Amy: I have had the G-J tube-it was the worst experience of my life. NOW, I will say that some people do better with that than other things. My G-J tube site hurt so much I couldn't stand it. Others don't have a problem with this. Also, I think like others have said-you must be sure that your small intestine does not have a motility problem or you can't do this type of feeding. For me-my body would revolt and say no more then I couldn't do the feeds and I would like (Char) get so dehydrated and faint. I ended up on TPN because of dehydration.

Also, I met with a surgeon who wanted to do the stomach removal surgery (bypass) and while it makes since you must consider that if you have gastroparesis-eventually-in many cases it will affect the small intestine. So then you are left with no stomach and small intestine dysmotility. I'm going to be having surgery for another thing but will not remove my stomach at this time after another surgeon cautioned against this.

I'm curious as to when your GP started? I know that Mariel's Dad after GB surgery-that's when mine started. I've run across so many people that have had nonfunctioning GB's and then got GP. It's not the GB-I figured that out now!

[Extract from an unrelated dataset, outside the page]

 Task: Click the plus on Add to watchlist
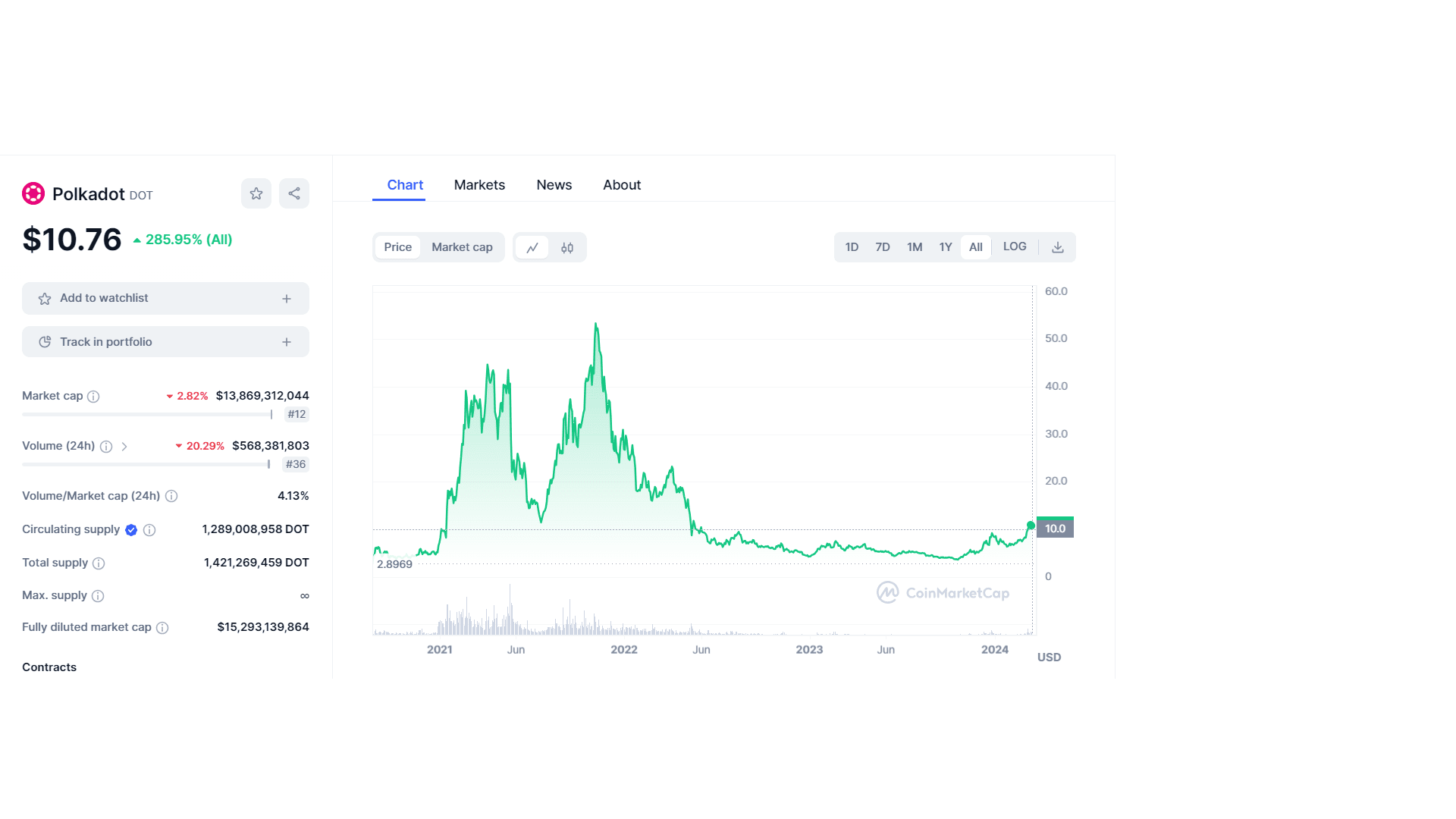tap(287, 299)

I just pray in our lifetime they find a cure for this. However, no one seems to be real interested in it. It's not a $$$ maker.

Best to you

Thank you for your warning about the GJ tube. I am so confused about what to do. It seems as though there are no good options. How do you know if your small intestine is working correctly? I wonder why my docs have not thought to test it? My GP started after I had a Nissen Fundoplication, my hiatal hernia repaired, and my gallbladder out all during the same surgery. My surgeon did note that during the Nissen Fundoplication that he could not find the big trunk of my anterior vagas nerve. He could only find the branches of the nerve. He has admitted and concluded that my vagas nerve must have been severed at this time which is what caused my GP. Did your surgeon tell you what he thinks caused your GP? Is the vagus nerve involved in the gallbladder removal. I just took the word two different surgeons that it happened during my fundo. I wonder what causes GP during the gallbladder surgery? I am also hoping for a cure sooner than later? How do you know when you finally have to go on TPN? I am losing a lot of weight and get dizzy spells. I hope that I am not on the way to TPN. I have only had GP for under 5 months. Thanks for your time and answers.

Amy

Hi Amy,

I also developed GP after having my gallbladder taken out in 2001 because it wasn't working.

Regarding feeding tubes and small intestine function...the NJ tube is a good way to find out if your small intestine can handle feedings before having the j-tube surgery. With me they also did a barium test where they injected barium into the tube and then watched how long it took to get through my intestines. The NJ tube is relatively non-invasive and doesn't require surgery. If I could go back and try the NJ tube first I would. I had a j-tube put in and had some complications of the surgery and now I can't really tolerate tube feedings because my small intestine is slow too.

I also have a gastric tube (g-tube) for venting. It is very helpful and I really no longer have to vomit because I can just drain my stomach with the tube.

I am also on TPN 12 hours a day. I have a PICC (central line inserted through my arm) where the TPN goes in. So far things have gone well and I have not had any infections. I feel great on the TPN and my liver is doing well so far too. It is a good option if nothing else is working for you.

Let me know if I can help with questions about tubes, TPN or meds. I'll try to give you the best answer I can.

I get my domperidone from Canada. My doc faxes them a prescription and they mail me the meds. You can also get it from New Zealand without the prescription. It has literally saved my life. I am able to eat a little and I can take pills by mouth which I was unable to do before the domperidone. Before I started it all my drugs had to be crushed and put into my j-tube or given by IV.